▶ Exercise directions
Copy out the rows word for word, starting at the line that contains "Open the FA-NUT-M8 nylock nut link" and continuing through the last row, inclusive.

▶ Supplied information
● ● ● ● ● ● ●
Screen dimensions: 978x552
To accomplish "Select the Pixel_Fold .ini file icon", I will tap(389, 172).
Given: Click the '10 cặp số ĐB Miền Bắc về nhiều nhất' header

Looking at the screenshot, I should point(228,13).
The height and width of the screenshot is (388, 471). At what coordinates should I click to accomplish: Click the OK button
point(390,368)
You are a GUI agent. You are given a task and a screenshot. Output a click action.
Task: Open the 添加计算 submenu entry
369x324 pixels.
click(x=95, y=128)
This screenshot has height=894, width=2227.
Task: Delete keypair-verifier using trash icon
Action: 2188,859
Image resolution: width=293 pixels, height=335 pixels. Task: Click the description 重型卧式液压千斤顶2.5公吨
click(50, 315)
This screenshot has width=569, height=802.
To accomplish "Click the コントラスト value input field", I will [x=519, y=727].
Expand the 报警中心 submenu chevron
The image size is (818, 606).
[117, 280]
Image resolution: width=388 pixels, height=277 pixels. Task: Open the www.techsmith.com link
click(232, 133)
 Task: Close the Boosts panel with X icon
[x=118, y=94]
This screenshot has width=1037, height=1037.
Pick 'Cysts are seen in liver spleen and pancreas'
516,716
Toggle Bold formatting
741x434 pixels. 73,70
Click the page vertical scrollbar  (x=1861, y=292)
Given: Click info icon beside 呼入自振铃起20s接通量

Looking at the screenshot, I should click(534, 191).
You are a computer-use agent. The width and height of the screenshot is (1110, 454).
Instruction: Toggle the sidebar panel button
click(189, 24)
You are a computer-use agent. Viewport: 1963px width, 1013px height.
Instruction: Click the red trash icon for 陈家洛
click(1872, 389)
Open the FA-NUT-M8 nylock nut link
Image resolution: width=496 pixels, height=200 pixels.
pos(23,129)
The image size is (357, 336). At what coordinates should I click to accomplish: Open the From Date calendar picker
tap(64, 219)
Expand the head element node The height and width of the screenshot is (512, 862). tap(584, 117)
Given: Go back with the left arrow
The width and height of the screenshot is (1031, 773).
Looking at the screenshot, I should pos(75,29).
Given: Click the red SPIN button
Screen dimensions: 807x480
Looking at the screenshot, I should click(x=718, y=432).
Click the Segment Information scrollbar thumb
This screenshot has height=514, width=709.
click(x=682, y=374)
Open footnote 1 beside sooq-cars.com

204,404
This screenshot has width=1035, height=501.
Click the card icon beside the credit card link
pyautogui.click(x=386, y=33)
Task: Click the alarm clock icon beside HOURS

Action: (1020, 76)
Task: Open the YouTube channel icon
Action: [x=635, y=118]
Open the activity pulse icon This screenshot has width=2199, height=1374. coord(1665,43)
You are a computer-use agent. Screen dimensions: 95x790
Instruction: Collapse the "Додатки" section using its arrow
● ● ● ● ● ● ●
▶ Response below
Open the FA-NUT-M8 nylock nut link
Image resolution: width=496 pixels, height=200 pixels.
pos(23,129)
The image size is (357, 336). At what coordinates should I click to accomplish: Open the From Date calendar picker
tap(64, 219)
Expand the head element node The height and width of the screenshot is (512, 862). tap(584, 117)
Given: Go back with the left arrow
The width and height of the screenshot is (1031, 773).
Looking at the screenshot, I should pos(75,29).
Given: Click the red SPIN button
Screen dimensions: 807x480
Looking at the screenshot, I should click(x=718, y=432).
Click the Segment Information scrollbar thumb
This screenshot has height=514, width=709.
click(x=682, y=374)
Open footnote 1 beside sooq-cars.com

204,404
This screenshot has width=1035, height=501.
Click the card icon beside the credit card link
pyautogui.click(x=386, y=33)
Task: Click the alarm clock icon beside HOURS

Action: (1020, 76)
Task: Open the YouTube channel icon
Action: [x=635, y=118]
Open the activity pulse icon This screenshot has width=2199, height=1374. coord(1665,43)
You are a computer-use agent. Screen dimensions: 95x790
Instruction: Collapse the "Додатки" section using its arrow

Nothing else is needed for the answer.